Advaxis, Inc. (NASDAQ:ADXS), a clinical stage biotechnology company developing cancer immunotherapies, today announced that the U.S. Food and Drug Administration (FDA) has designated the Company’s lead immunotherapy candidate, axalimogene filolisbac (AXAL), as a Fast Track product for adjuvant therapy for high-risk locally advanced cervical cancer patients. The investigation of AXAL in this under-served population will be conducted in accordance with the Special Protocol Assessment (SPA) recently granted by the FDA.

“This Fast Track designation for AXAL comes on the heels of the SPA agreement and underscores the collaborative efforts of Advaxis and the FDA in expediting a medically significant clinical program.  This designation brings us one step closer to achieving our goal with the AIM2CERV trial, which aims to extend disease free survival for this serious and life-threatening condition and prevent disease recurrence,” said Daniel J. O’Connor, President and Chief Executive Officer of Advaxis.

In 2014, AXAL was granted FDA Orphan Drug designation for the treatment of invasive cervical cancer.

AXAL is a targeted immunotherapy which attacks human papillomavirus (HPV)-associated cancers by altering a live strain of Listeria monocytogenes (Lm) bacteria to generate cancer fighting T cells directed against the specific cancer antigen and neutralizing factors that protect the tumor microenvironment from immunologic attack and contribute to tumor growth.

The FDA established the Fast Track Drug Development Program under the FDA Modernization Act of 1997. The program is designed to facilitate the development and expedite the review of therapies intended to treat serious or life-threatening conditions and that demonstrate the potential to address unmet medical needs. The advantages of Fast Track designation include actions to help expedite development, including opportunities for frequent interactions with the FDA to discuss all aspects of development to support approval, eligibility for priority review at the time of Biologics License Application (BLA) submission and early review of portions of the application before submitting a complete application. (Original Source)

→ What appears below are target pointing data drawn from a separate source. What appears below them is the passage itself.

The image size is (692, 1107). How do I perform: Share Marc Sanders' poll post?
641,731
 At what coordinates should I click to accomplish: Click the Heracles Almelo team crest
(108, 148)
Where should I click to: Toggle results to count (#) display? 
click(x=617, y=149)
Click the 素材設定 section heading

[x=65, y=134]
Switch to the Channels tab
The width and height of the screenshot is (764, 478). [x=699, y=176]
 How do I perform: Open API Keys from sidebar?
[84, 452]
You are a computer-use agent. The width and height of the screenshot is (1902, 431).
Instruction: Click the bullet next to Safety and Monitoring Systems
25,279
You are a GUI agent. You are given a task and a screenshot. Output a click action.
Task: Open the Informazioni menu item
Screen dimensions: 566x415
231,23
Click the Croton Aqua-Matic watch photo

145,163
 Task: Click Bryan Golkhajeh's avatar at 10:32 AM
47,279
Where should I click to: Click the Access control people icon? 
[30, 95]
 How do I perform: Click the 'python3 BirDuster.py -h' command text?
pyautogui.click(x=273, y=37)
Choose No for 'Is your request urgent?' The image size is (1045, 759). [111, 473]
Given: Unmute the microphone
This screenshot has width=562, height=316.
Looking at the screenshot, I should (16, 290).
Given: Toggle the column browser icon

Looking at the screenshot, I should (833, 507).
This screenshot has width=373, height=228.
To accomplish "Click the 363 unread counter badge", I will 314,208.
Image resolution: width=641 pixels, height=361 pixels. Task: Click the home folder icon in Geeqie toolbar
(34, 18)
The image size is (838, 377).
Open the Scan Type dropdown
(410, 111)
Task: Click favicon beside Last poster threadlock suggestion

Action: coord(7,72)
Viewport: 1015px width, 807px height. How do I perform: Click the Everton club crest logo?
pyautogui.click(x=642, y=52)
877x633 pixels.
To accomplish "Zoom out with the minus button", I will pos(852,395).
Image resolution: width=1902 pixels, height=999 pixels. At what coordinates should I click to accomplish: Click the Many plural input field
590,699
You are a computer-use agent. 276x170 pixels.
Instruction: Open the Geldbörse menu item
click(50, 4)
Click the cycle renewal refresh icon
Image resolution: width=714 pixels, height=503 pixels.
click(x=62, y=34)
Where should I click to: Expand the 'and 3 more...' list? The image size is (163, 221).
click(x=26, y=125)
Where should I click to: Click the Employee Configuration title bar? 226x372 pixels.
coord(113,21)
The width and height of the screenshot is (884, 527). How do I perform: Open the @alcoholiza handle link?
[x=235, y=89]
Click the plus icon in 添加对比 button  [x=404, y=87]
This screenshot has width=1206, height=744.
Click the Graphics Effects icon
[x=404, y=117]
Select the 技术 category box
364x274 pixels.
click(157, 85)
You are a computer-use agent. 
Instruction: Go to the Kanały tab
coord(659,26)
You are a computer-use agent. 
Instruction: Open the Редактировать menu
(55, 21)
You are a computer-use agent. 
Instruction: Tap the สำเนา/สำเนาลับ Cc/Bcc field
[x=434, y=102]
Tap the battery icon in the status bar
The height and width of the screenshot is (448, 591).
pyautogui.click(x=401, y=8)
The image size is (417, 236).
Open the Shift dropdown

Shares of Advaxis are up nearly 8% to $8.19 in pre-market trading. ADXS has a 1-year high of $22.20 and a 1-year low of $5.21. The stock’s 50-day moving average is $8.40 and its 200-day moving average is $8.00.

On the ratings front, Advaxis has been the subject of a number of recent research reports. In a report issued on July 6, FBR analyst Vernon Bernardino reiterated a Buy rating on ADXS. Separately, on June 29, H.C. Wainwright’s Swayampakula Ramakanth reiterated a Buy rating on the stock and has a price target of $23.

According to, which ranks over 7,500 financial analysts and bloggers to gauge the performance of their past recommendations, Vernon Bernardino and Swayampakula Ramakanth have a total average return of -21.9% and -17.5% respectively. Bernardino has a success rate of 25.7% and is ranked #3985 out of 4073 analysts, while Ramakanth has a success rate of 25.2% and is ranked #3963.

Overall, 4 research analysts have given a Buy rating to the stock. When considering if perhaps the stock is under or overvalued, the average price target is $21.00 which is 177.4% above where the stock closed yesterday.

Advaxis, Inc. is a clinical-stage biotechnology company, which intends to develop immunotherapies for cancer and infectious diseases. The company’s platform technology is designed to generate a comprehensive immune response by serving as its own adjuvant, directing antigen presentation, increasing tumor infiltrating killer T-cells, and decreasing Tregs/MDSCs in the tumor.